BAWAG Group to Acquire Permanent TSB in €1.6 Billion Deal
In a landmark move for the Irish banking sector, Austria’s BAWAG Group has reached an agreement to acquire Permanent TSB (PTSB) for €1.6 billion. The deal, announced on April 14, 2026, marks the final chapter of the Irish State’s involvement in the domestic banking system following the financial crisis.
The Financials of the Deal
The acquisition is valued at €1.6 billion, with the PTSB board recommending that shareholders accept a deal valued at €2.97 per share. As part of this transaction, the Irish Government has agreed to sell its 57.5% stake in the bank for €931 million.

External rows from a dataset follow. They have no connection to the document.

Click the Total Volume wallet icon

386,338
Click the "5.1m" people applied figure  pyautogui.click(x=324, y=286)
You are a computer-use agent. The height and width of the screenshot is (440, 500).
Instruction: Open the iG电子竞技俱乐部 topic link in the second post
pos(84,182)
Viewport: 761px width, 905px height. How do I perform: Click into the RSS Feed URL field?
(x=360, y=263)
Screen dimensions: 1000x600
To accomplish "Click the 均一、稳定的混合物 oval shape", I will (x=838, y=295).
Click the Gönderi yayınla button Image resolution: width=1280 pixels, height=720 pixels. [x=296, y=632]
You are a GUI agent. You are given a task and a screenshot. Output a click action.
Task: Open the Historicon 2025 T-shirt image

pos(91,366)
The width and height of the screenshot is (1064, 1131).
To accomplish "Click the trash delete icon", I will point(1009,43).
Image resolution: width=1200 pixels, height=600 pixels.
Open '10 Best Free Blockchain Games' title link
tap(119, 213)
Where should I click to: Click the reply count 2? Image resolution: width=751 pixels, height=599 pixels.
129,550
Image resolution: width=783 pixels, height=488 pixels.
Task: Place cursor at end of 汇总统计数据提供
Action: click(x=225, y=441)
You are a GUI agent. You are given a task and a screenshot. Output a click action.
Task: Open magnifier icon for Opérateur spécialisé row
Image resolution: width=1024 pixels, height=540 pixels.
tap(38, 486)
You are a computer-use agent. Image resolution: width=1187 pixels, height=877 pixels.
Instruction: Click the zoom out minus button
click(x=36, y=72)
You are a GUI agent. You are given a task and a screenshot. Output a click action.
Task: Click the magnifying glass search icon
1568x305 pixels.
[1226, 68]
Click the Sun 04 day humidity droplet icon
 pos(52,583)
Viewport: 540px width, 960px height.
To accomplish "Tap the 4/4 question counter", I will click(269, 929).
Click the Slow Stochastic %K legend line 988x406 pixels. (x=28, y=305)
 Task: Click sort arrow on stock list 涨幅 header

This exit is a significant milestone for the taxpayer. Although the State originally bailed out PTSB to the tune of €3.9 billion during the financial crisis, it has recovered approximately €4 billion through a combination of dividends, fees and the sale of shares. This follows the previous divestment of State stakes in AIB and Bank of Ireland.
Strategic Context and Process
The sale process began in October 2025 when the PTSB board put the lender up for sale. BAWAG Group, headquartered in Vienna, emerged as the successful bidder after submitting a non-binding proposal in March 2026. The group’s subsidiary, BAWAG P.S.K., is the entity making the recommended cash offer.
The transaction was supported by high-level advisory:
- The Irish Government was advised by Rothchilds & Co.
- PTSB was advised by Goldman Sachs.
Who is BAWAG Group?
BAWAG is a pan-European financial institution with a footprint extending across Austria, Germany, the Netherlands, Ireland, Switzerland, the UK, and the US. With four million customers, the group focuses primarily on retail banking and providing lending services to small and medium-sized enterprises.
Impact on Customers and Operations
PTSB has grown its balance sheet significantly in recent years, notably through the acquisition of €6.8 billion in loans from Ulster Bank. Despite the change in ownership, the bank has stated that customers are not impacted by this announcement and that PTSB will continue to support and service its clients as normal.
- Total Deal Value: €1.6 billion.
- Offer Price: €2.97 per share.
- Government Exit: The State sells its 57.5% stake for €931 million.
- Strategic Fit: BAWAG expands its retail and SME lending presence in Ireland.
- Taxpayer Recovery: Total recovery of ~€4 billion against a €3.9 billion bailout.
Frequently Asked Questions
Will this change how I bank with PTSB?
According to the bank, customers are not impacted by the announcement, and services will continue as normal.

Why is the Government selling its stake now?
The sale represents the final step in the State exiting the Irish banking sector after the rescues necessitated by the financial crisis.
What happened to the share price?
Following the announcement, shares in the bank fell by 3% to €2.92.
This acquisition signals a new era for PTSB as it integrates into BAWAG’s international network, shifting from State control to a private, pan-European corporate structure.